Nearly 100 Minnesota mayors have sent a blistering letter to Governor Tim Walz and state lawmakers warning that St. Paul’s fiscal mismanagement and a growing fraud scandal are already wreaking havoc on local governments and families. The mayors—98 in total—say an $18 billion surplus has evaporated and Minnesota faces a multibillion-dollar shortfall while city services, infrastructure and public safety are squeezed.
Local leaders didn’t couch their alarm in partisan fluff; they put it plainly: “Fraud, unchecked spending, and inconsistent fiscal management in St. Paul have trickled down to our cities.” That blunt assessment follows reporting that the state’s books show a disappearing surplus and a projected $2.9 billion to $3 billion deficit for the 2028–29 biennium — evidence that the Walz administration’s stewardship has real consequences for property taxes and pocketbooks.
What pushed these mayors over the edge was the eruption of large-scale fraud tied to pandemic-era programs and school aid, including allegations of “ghost students” and nonprofits siphoning off taxpayer dollars. Federal and congressional investigators have opened probes and oversight letters into the matter, underscoring the seriousness of the charges and the need for a full accounting from state leaders.
Small-town mayors like Stewartville’s Jimmie-John King and others have told reporters and national hosts they feel ignored by the governor even after signing the letter and sounding the alarm for their residents. Their anger is not performative; these are officials who balance budgets, audit line items and answer to taxpayers who will be forced to pay when the state fails to manage its books.
This is precisely the moment for leadership and accountability — not press statements and PR. Governor Walz should meet with the mayors, cooperate fully with federal investigators and allow the audit and oversight necessary to restore confidence, because Minnesotans deserve to know where billions went and who will be held responsible.

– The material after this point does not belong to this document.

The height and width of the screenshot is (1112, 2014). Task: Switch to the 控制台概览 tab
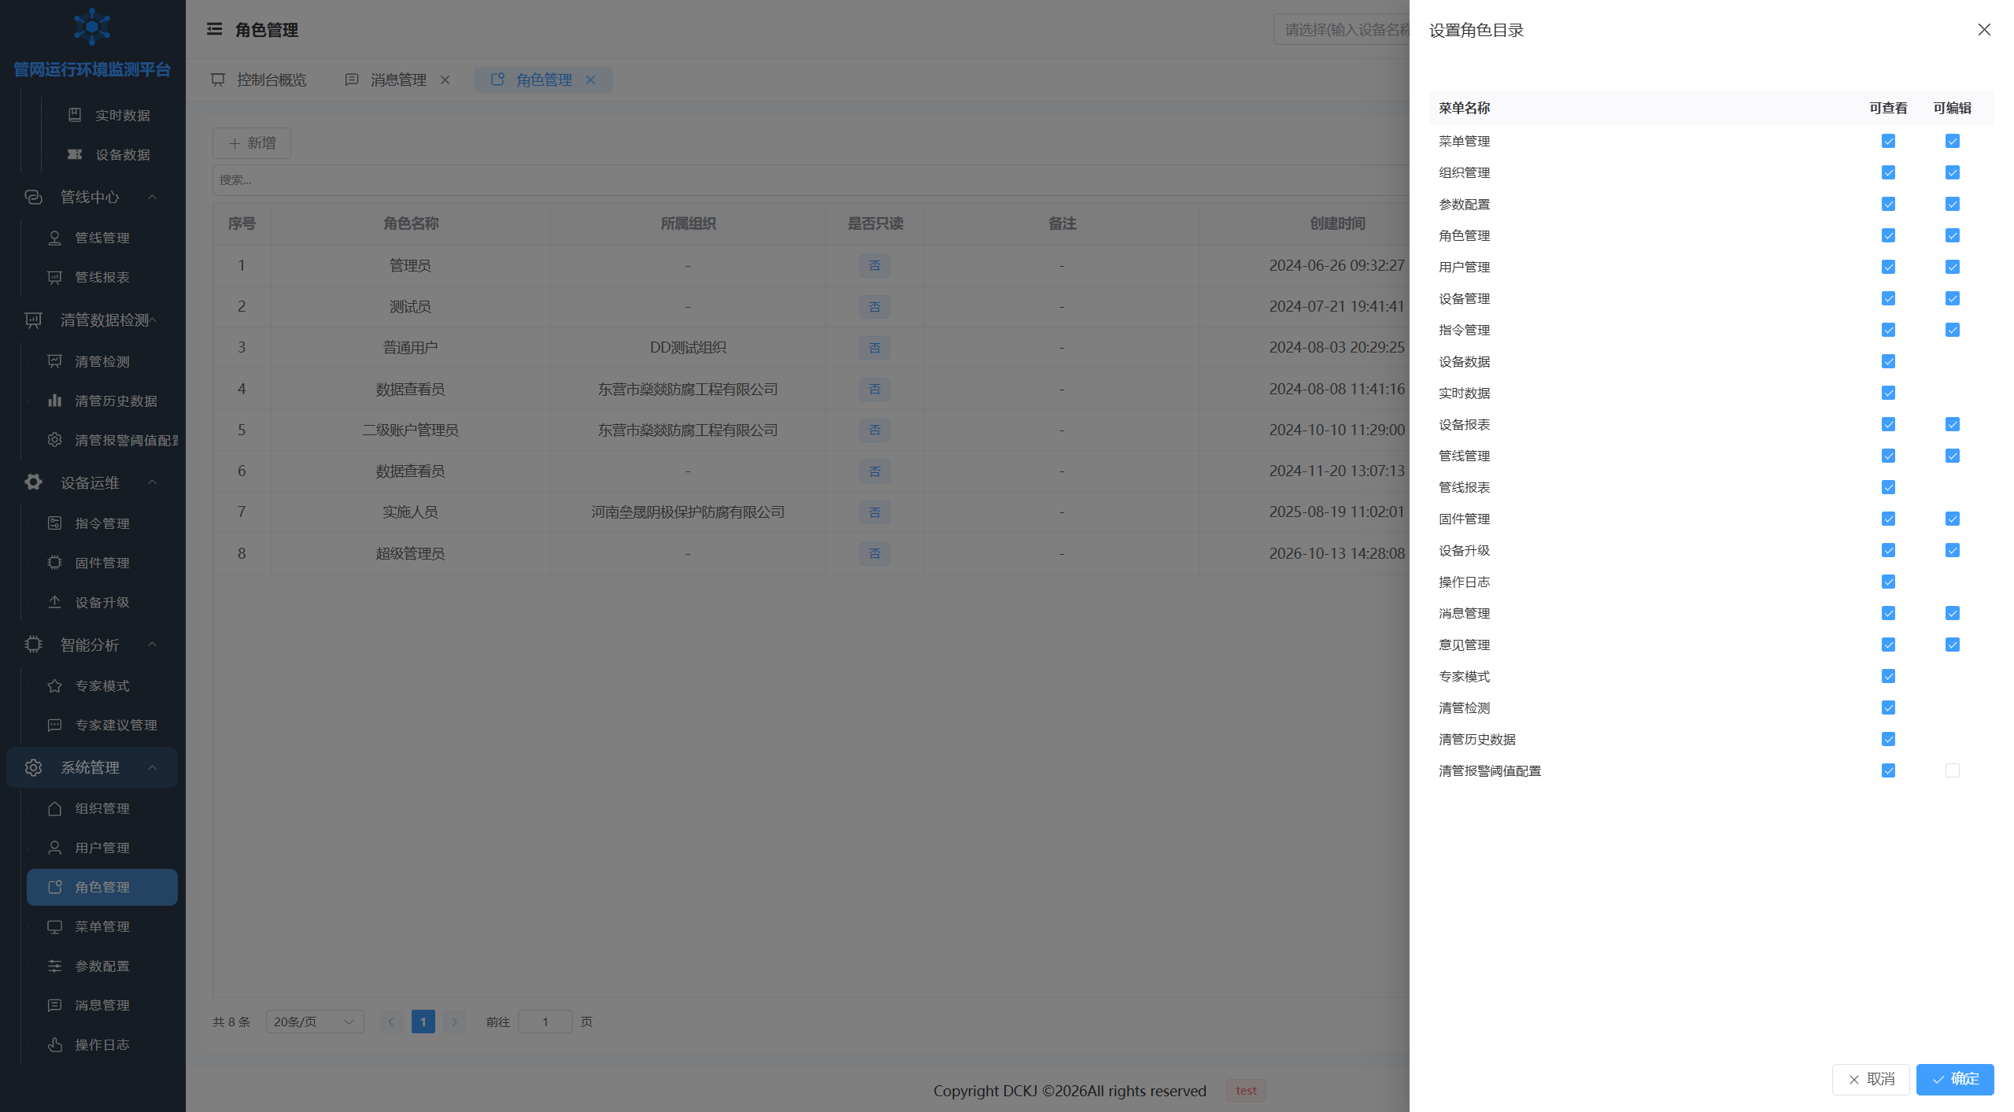260,79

The mayors’ letter also highlights a familiar conservative truth: when state governments expand programs without stable funding, local taxpayers get the bill. Unfunded mandates and budget mismanagement force cities into impossible choices—raise taxes, cut services, or let infrastructure rot—while families and small businesses shoulder the burden.
Hardworking Minnesotans are watching to see whether their governor will answer honestly or duck accountability. Patriots who care about fiscal sanity, honest government, and secure communities should stand with these mayors and demand real audits, prosecutions where warranted, and a return to responsible stewardship of taxpayer dollars.